Spiritans' promise of redress must be ‘substantiated by actions', says abuse survivors group

Irish Times17-06-2025
Redress proposals for abuse survivors by the
Spiritan
congregation, which runs
Blackrock College
and other leading schools in
Ireland
, 'urgently needs to be substantiated by actions', survivors' group Restore Together has said.
It represents people who were sexually abused at Spiritan-run schools.
Group spokesman Philip Feddis said 'urgent delivery of a victim-centred, non-adversarial redress scheme is critical'.
Ongoing delays on the order's part are 'undermining the benefits of what has been delivered to date', he said.
READ MORE
His comments follow a
public commitment by Spiritan Provincial Fr Brendan Carr
to pay redress to survivors of
abuse
in the schools.
By last November, 359 survivors of abuse at Spiritan schools had come forward, including the 347 disclosed in the scoping inquiry report on abuse at private fee-paying schools published last September.
In an open letter on Monday to survivors of abuse by members and employees of the
Spiritans
, Fr Carr announced 'a restorative framework which we hope can help all to arrive at a different place in this painful and difficult journey'.
This, he said, was prepared 'with the help of Restore Together, One Voice, and other significant advocates and individuals who were abused in our schools and other contexts, who have engaged directly with us'.

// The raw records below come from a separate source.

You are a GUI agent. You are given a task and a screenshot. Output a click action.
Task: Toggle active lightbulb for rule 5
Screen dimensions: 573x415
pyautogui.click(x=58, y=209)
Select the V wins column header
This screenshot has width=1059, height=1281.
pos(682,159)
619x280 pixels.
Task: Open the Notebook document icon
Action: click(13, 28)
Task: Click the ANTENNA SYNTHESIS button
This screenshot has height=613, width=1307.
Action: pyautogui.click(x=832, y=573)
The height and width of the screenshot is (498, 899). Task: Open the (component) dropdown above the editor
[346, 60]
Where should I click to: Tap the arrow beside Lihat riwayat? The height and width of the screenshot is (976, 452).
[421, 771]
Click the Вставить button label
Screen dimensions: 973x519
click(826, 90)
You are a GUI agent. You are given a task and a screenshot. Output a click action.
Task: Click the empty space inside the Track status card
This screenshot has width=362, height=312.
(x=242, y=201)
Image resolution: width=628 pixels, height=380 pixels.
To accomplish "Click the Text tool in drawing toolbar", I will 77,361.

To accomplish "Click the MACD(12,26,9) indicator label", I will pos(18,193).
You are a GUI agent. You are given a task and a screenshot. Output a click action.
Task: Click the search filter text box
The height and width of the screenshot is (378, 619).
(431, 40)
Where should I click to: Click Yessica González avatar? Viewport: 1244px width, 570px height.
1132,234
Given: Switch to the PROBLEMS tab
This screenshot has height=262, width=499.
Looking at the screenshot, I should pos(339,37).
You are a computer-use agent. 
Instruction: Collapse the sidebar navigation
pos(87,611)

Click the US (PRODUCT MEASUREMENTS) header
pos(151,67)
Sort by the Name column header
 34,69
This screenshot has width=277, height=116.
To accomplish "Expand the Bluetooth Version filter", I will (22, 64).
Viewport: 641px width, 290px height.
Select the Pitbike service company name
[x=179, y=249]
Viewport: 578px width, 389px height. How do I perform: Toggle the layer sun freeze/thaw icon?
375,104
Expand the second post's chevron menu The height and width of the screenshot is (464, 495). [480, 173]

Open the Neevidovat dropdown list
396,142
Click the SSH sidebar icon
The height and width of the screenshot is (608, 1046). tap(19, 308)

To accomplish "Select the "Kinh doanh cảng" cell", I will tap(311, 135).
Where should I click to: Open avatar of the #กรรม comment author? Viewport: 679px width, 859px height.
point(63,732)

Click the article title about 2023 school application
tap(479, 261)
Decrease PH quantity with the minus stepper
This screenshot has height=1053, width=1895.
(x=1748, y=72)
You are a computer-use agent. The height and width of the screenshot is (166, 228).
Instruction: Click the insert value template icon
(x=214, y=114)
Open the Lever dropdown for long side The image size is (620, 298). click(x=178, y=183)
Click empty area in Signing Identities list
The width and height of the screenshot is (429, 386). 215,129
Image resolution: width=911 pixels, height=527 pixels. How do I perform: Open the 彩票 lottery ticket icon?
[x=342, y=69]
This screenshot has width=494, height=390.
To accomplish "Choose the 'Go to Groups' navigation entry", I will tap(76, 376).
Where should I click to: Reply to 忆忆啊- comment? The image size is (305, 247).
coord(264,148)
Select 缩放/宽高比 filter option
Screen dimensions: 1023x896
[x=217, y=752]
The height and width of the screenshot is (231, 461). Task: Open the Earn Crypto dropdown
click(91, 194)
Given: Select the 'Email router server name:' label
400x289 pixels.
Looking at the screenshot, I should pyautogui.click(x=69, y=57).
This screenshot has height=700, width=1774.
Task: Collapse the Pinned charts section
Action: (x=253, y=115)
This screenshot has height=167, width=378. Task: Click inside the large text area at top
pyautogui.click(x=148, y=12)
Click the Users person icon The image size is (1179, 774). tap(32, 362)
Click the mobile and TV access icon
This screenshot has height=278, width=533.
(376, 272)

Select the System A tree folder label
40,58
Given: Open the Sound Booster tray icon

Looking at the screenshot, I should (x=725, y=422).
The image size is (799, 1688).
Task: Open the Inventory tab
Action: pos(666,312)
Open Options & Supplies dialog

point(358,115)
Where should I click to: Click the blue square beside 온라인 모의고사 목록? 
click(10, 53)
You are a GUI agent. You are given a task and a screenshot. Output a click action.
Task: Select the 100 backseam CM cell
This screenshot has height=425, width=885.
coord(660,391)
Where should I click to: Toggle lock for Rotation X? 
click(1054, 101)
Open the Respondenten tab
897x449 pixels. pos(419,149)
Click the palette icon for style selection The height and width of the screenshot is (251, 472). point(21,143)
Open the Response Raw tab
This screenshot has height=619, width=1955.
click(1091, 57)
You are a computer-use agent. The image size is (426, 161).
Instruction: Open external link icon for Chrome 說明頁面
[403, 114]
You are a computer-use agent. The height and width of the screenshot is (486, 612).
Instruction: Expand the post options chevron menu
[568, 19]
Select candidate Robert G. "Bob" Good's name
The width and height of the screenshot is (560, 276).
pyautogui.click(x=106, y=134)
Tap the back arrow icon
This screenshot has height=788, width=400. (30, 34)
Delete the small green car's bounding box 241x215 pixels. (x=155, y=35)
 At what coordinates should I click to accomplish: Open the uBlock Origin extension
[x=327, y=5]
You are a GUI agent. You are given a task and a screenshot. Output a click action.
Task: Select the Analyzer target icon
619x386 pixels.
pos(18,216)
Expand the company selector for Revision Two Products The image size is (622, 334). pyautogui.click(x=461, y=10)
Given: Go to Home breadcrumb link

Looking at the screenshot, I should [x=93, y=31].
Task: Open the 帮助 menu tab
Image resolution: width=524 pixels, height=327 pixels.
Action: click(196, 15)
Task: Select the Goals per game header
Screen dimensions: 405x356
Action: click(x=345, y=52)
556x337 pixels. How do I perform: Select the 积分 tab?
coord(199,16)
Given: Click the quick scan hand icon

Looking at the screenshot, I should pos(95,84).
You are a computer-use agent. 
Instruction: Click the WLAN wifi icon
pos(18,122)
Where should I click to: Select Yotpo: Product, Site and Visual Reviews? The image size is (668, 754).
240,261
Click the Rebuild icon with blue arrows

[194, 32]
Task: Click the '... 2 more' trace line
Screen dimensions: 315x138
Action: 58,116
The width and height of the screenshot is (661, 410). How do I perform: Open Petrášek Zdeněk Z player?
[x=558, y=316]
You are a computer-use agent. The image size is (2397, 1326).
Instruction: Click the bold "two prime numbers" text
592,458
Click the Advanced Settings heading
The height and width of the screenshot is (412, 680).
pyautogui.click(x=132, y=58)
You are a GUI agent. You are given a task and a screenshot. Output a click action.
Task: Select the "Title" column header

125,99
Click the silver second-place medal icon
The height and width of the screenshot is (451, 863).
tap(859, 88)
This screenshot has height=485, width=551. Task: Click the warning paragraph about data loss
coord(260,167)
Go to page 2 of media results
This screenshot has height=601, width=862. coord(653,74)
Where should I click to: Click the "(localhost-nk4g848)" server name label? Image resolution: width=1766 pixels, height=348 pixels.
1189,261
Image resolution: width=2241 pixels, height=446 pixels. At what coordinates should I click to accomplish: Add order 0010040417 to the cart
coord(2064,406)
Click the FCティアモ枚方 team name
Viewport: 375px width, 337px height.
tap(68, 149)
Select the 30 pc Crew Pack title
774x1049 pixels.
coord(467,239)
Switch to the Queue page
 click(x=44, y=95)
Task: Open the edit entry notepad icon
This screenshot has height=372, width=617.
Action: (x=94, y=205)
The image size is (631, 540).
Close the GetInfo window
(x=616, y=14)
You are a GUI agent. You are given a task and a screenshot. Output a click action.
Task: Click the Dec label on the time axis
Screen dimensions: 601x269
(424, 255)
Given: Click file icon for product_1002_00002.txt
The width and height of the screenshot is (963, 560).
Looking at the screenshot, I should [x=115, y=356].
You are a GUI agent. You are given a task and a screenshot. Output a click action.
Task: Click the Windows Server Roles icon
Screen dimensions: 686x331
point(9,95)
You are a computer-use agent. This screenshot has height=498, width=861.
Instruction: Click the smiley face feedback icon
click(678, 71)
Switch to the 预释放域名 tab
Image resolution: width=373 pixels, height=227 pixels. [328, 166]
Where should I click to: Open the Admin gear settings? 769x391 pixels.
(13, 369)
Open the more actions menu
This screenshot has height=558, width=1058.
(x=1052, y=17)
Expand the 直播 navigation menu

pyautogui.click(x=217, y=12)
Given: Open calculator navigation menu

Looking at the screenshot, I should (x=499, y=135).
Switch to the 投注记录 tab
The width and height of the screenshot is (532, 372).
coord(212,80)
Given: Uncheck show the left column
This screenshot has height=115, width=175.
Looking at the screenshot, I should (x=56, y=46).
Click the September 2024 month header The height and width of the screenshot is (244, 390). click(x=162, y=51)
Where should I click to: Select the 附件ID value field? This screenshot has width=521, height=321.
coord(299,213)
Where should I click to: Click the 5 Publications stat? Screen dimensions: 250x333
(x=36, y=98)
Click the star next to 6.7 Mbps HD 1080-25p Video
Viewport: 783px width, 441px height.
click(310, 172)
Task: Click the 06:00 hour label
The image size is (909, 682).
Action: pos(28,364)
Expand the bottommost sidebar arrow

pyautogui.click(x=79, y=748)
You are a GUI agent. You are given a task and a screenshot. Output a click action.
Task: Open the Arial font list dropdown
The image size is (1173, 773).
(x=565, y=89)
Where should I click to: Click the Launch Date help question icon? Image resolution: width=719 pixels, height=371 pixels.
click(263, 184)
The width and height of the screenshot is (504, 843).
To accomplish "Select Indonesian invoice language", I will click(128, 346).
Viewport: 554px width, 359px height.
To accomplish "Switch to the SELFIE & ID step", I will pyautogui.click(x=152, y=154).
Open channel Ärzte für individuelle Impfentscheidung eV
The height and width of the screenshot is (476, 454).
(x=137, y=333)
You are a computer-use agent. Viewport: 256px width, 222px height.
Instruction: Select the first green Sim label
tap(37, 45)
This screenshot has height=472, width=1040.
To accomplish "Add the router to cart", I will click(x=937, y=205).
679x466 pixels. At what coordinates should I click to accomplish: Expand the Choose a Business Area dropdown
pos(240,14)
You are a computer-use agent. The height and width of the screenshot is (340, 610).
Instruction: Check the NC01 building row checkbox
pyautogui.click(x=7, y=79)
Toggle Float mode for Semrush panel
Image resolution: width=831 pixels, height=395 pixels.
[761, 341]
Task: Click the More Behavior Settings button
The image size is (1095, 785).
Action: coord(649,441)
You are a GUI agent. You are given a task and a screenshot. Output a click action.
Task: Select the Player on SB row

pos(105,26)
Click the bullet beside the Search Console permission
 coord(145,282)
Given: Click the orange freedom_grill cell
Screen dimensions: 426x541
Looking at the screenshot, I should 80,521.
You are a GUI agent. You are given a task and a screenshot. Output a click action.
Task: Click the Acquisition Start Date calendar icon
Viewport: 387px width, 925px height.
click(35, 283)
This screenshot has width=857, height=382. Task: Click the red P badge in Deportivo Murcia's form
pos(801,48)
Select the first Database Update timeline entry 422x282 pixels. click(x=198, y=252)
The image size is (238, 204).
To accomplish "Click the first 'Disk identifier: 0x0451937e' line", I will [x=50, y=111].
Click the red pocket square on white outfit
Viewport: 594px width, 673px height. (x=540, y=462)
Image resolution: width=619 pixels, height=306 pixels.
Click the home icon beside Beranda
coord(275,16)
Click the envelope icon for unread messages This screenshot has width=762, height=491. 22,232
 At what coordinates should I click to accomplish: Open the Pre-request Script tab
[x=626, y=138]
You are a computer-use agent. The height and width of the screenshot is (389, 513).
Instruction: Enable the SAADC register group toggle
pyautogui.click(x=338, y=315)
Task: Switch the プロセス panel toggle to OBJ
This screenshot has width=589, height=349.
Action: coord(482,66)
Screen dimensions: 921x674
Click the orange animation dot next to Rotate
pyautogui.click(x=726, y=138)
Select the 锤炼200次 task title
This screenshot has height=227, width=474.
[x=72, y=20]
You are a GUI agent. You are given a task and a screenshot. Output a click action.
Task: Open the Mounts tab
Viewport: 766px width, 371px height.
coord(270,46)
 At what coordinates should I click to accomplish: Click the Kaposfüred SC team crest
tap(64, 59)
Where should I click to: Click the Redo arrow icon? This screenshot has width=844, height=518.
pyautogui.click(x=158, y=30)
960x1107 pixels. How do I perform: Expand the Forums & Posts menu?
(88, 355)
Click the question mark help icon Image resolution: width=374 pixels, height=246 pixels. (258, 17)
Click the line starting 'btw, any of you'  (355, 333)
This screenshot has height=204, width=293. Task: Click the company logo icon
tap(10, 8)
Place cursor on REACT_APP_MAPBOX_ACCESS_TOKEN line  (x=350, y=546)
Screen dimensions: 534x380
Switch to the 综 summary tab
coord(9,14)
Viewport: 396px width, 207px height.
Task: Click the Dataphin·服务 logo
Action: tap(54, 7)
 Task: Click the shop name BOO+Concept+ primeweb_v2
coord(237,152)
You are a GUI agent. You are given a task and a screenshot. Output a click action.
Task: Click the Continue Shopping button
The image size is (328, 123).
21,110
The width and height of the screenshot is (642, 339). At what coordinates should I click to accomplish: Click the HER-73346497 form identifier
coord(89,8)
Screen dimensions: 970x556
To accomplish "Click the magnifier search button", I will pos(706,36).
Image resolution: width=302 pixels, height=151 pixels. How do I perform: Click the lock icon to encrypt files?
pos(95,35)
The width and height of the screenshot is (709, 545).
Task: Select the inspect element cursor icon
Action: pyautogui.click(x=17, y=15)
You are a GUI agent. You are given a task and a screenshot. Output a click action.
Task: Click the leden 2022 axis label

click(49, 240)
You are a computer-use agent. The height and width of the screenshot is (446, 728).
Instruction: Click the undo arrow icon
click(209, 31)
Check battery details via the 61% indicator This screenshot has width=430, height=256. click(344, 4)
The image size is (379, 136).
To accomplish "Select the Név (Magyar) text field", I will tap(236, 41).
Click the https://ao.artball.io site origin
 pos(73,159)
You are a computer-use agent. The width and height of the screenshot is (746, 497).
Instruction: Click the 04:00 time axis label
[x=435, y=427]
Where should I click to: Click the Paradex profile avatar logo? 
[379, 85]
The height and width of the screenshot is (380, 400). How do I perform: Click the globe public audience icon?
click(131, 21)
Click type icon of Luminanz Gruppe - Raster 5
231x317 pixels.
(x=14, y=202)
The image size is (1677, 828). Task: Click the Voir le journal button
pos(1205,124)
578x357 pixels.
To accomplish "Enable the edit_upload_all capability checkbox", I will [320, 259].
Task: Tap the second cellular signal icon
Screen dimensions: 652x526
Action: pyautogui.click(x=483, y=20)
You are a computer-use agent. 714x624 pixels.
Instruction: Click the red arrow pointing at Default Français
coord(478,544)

Fr Carr said the Spiritans have established a 'finance advisory team, with the expertise to lead a strategic restructuring of the Province's assets'. It would 'fast-track the development of sustainable funding streams, including immediate and medium-term provisions for redress'.
He hoped that by the end of this summer he could 'provide a further, more detailed update of the progress we are making in forging new paths to create a just redress scheme'.
In response, Mr Feddis said 'victims/survivors will judge the statement based on actions and how soon they receive restorative justice in its entirety'. He stated that a redress scheme is the 'most urgent and important element'.
Delivery of a full restorative justice programme by the Spiritans is 'already long overdue', Mr Feddis added.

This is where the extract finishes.